Grupo: Sexage
Maqueta: A todo Gas
Página web:
sexage.tv
Sexage nos presenta su última maqueta,
“A todo gas”, donde se definen como un grupo de rock actual que toma prestadas algunas características del pop para realizar unos temas de estribillos pegadizos cargados de buen rollo para animar cualquier fiesta. Bajo su desenfadado aspecto de aspirantes a estrellas del rock, y derrochando buen humor, afirman convertir sus directos en auténticas juergas, y a juzgar por la gran cantidad de fotografías incluidas en la pista multimedia de la maqueta parece ser que lo consiguen.
“A todo gas” abre su homónima maqueta con alegres guitarras y que en ocasiones nos recuerda a El Canto del Loco, salvando las distancias, con un sonido notablemente más rockero. Es uno de esos temas que dejan de sonar en el reproductor de CD pero no en tu cabeza, una de esas melodías que tarareas inconscientemente tras escuchar la canción.
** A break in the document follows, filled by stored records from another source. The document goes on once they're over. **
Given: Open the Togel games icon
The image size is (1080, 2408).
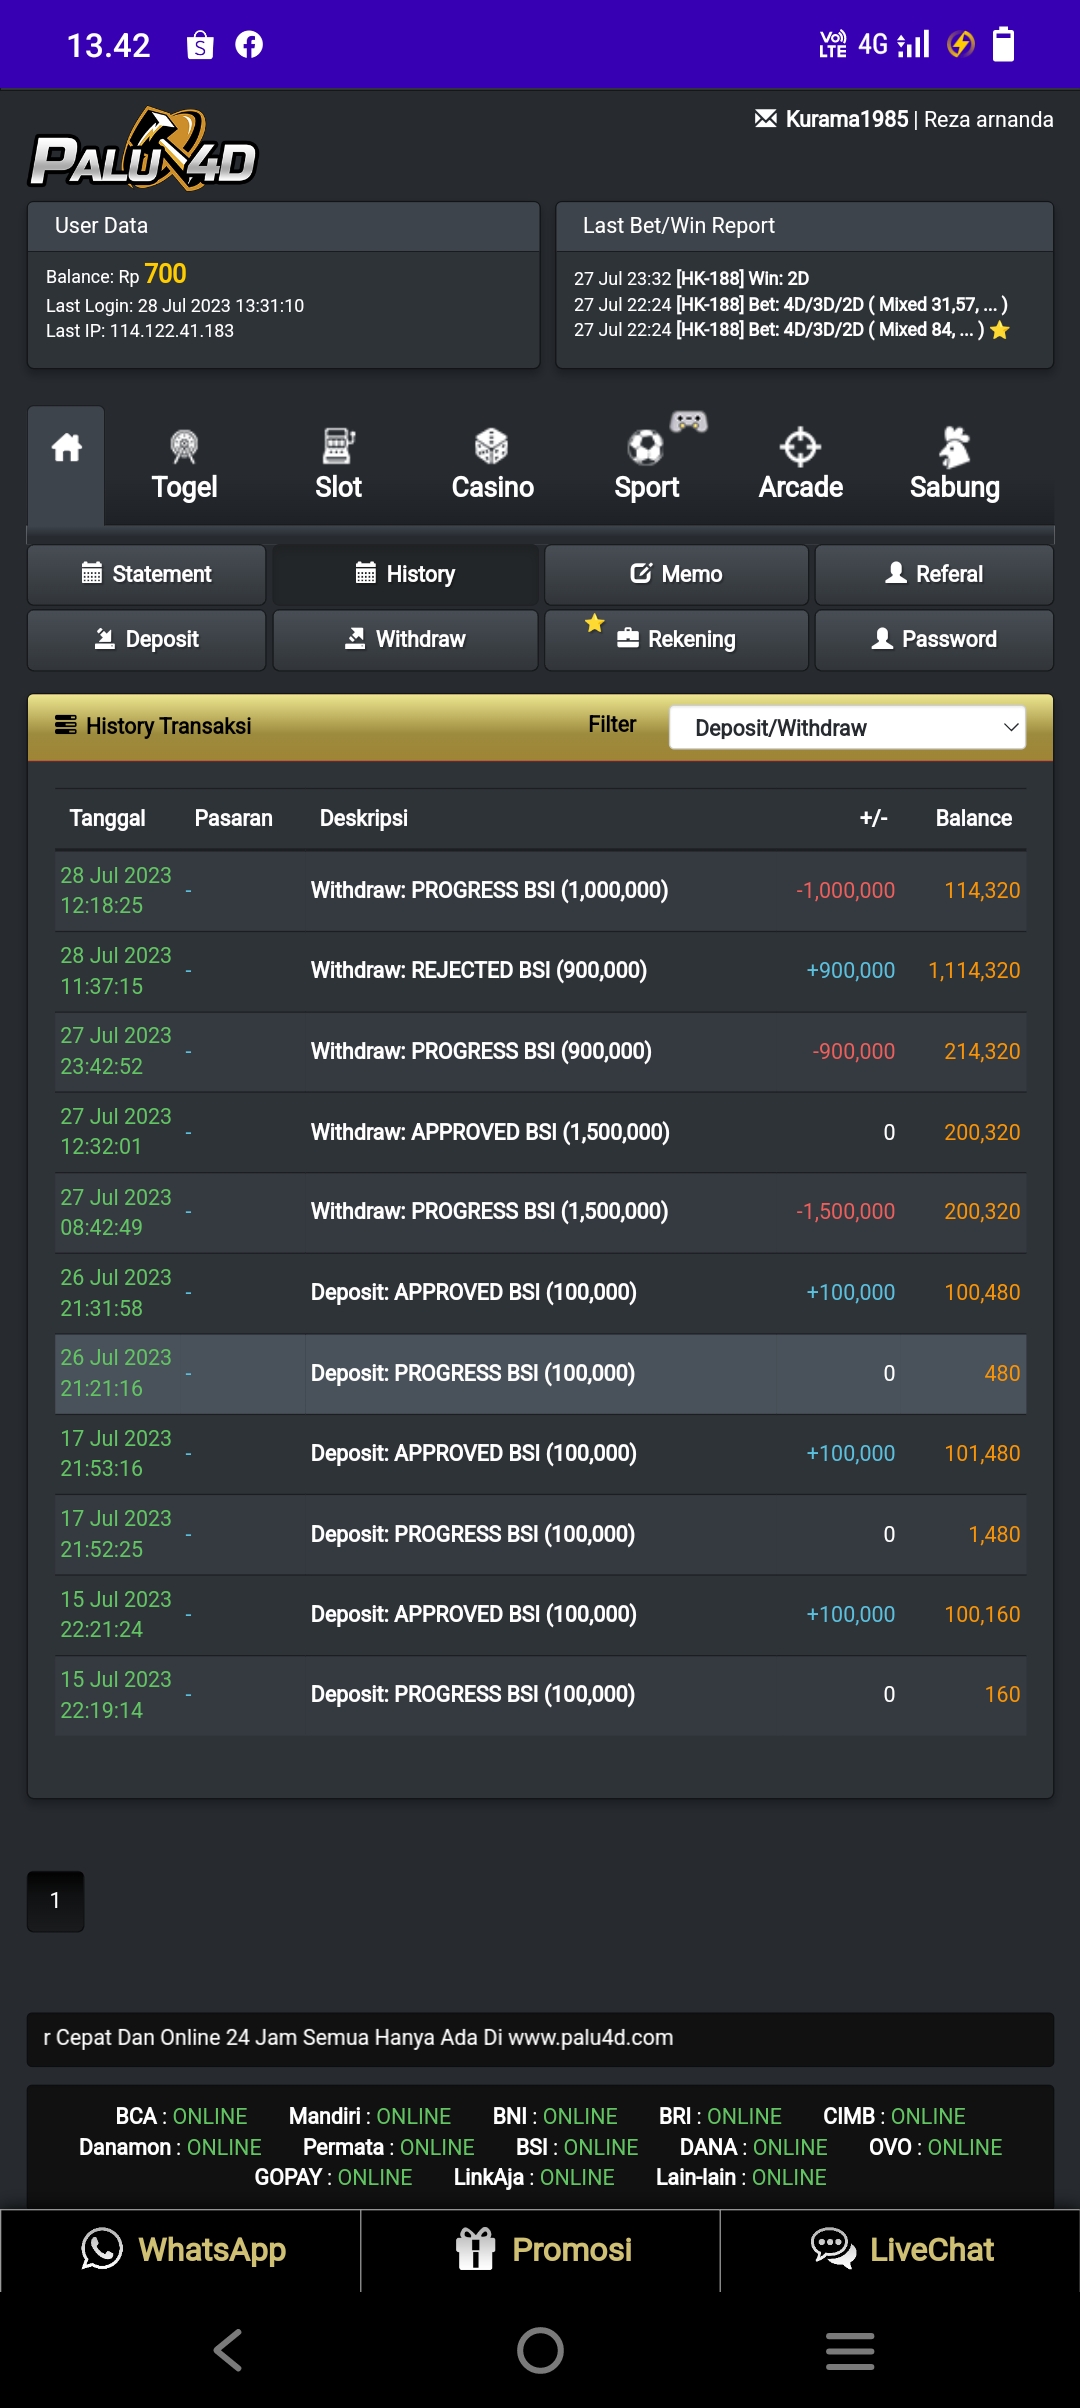Looking at the screenshot, I should (184, 448).
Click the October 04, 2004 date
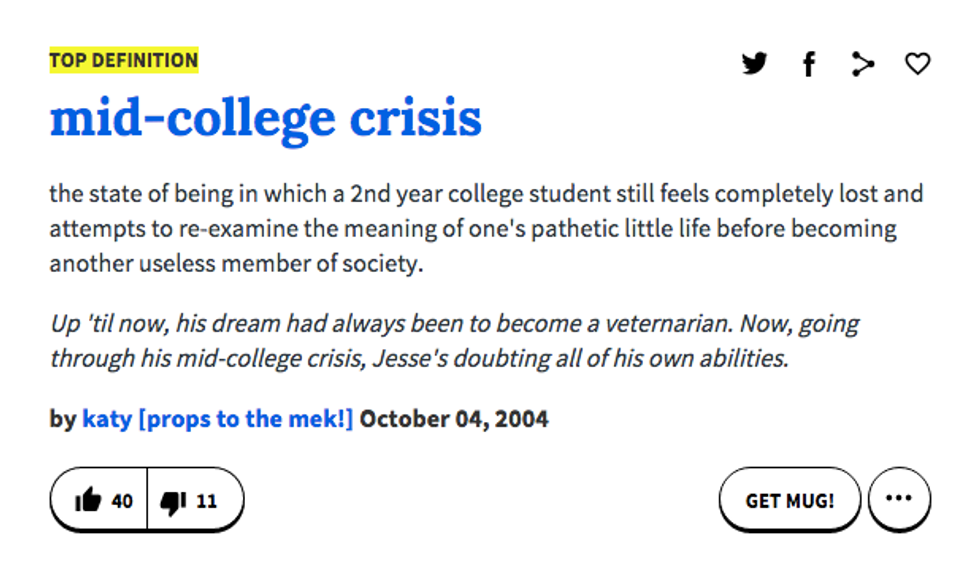Viewport: 980px width, 580px height. [x=453, y=418]
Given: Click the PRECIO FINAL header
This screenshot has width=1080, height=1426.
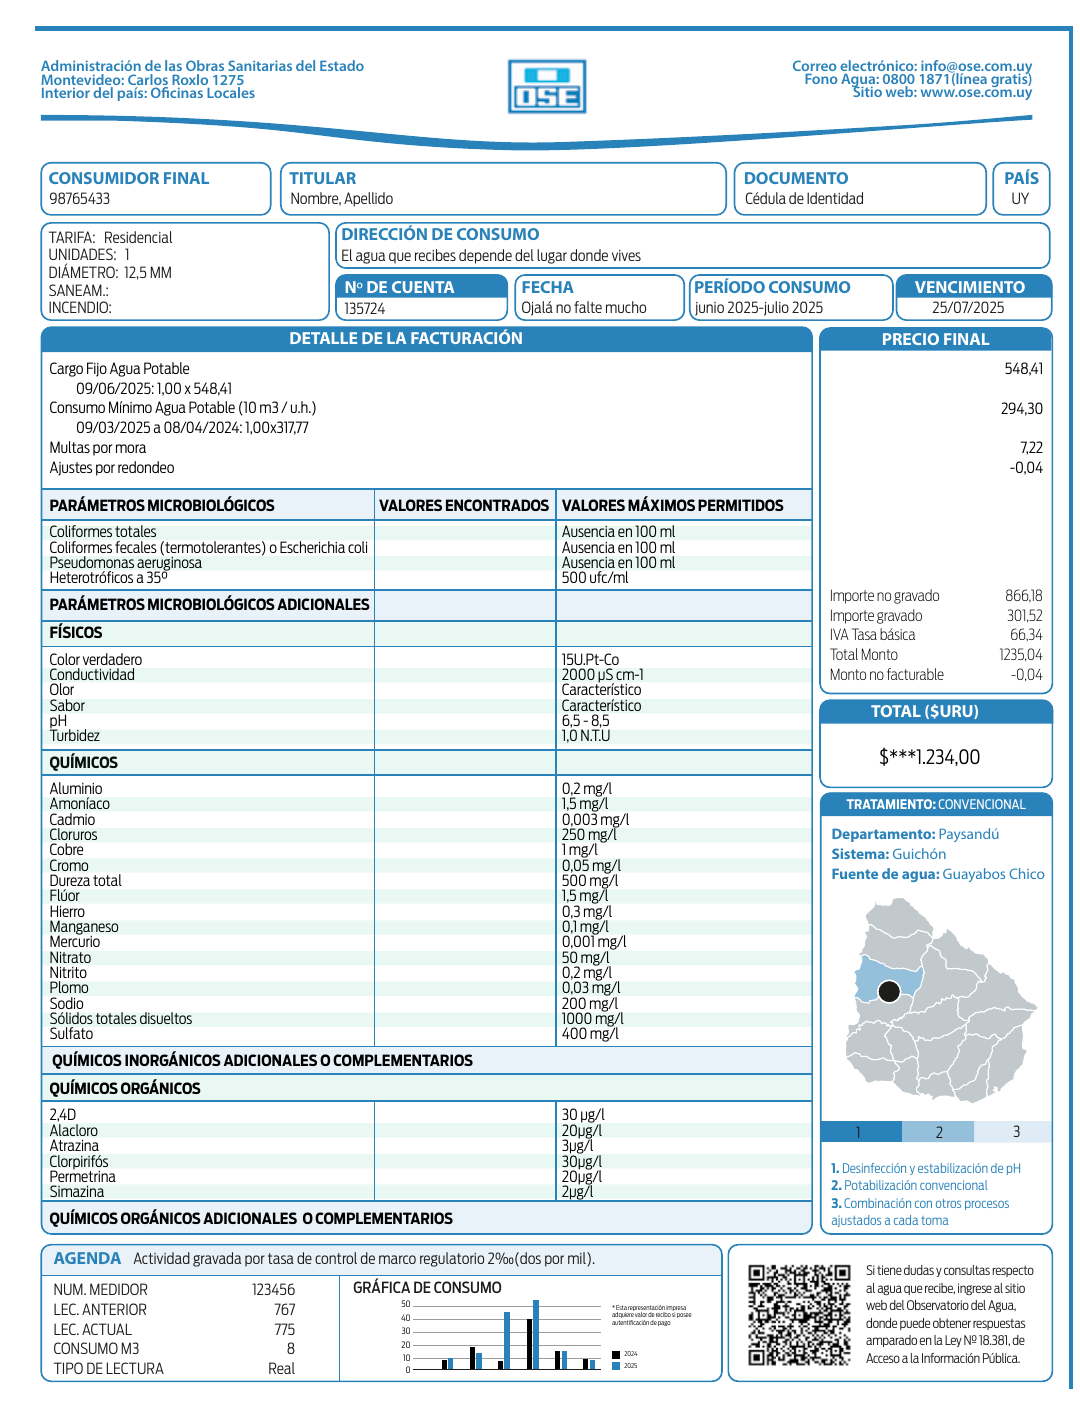Looking at the screenshot, I should (x=936, y=339).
Le sigue
“Olvídame”, tema que sigue en la línea del grupo (las comparaciones son tediosas, pero seguro te gustará si sueles escuchar a Despistaos, especialmente en su último trabajo), y que deja paso a una bonita, casi melosa balada donde la voz y los coros del grupo se lucen en todo su esplendor. Tras la balada, titulada
"Faltas tú", llega un tema puramente rockero,
“Ya está bien”, donde la batería y, sobre todo, las guitarras, aportan una sensacional potencia a este tema en el que nuevamente se destaca el buen uso que hacen de los coros para transmitir sus composiciones. Este tema fue ya incluido en su anterior maqueta, acertadamente titulada
“Rock Cachondo”, que fue publicada en 2003. Cierra la maqueta un quinto corte que lleva por nombre
"Caminando sin parar", también mucho más rockero que los tres primeros temas, aunque más calmado que el que le precede. En el mismo, nos topamos con algunos matices ochenteros y un mensaje altamente optimista, como todo lo que rodea a la banda catalana.
Resumiendo, la maqueta de Sexage es un excelente trabajo altamente indicado para aquellos que quieran escuchar algo que les haga dejar a un lado las preocupaciones y ponerse a cantar sus pegadizos estribillos en este subidón de energía que condensa las ganas de juerga en estos cien centímetros cuadrados de plástico. Rock fresco para tus oídos.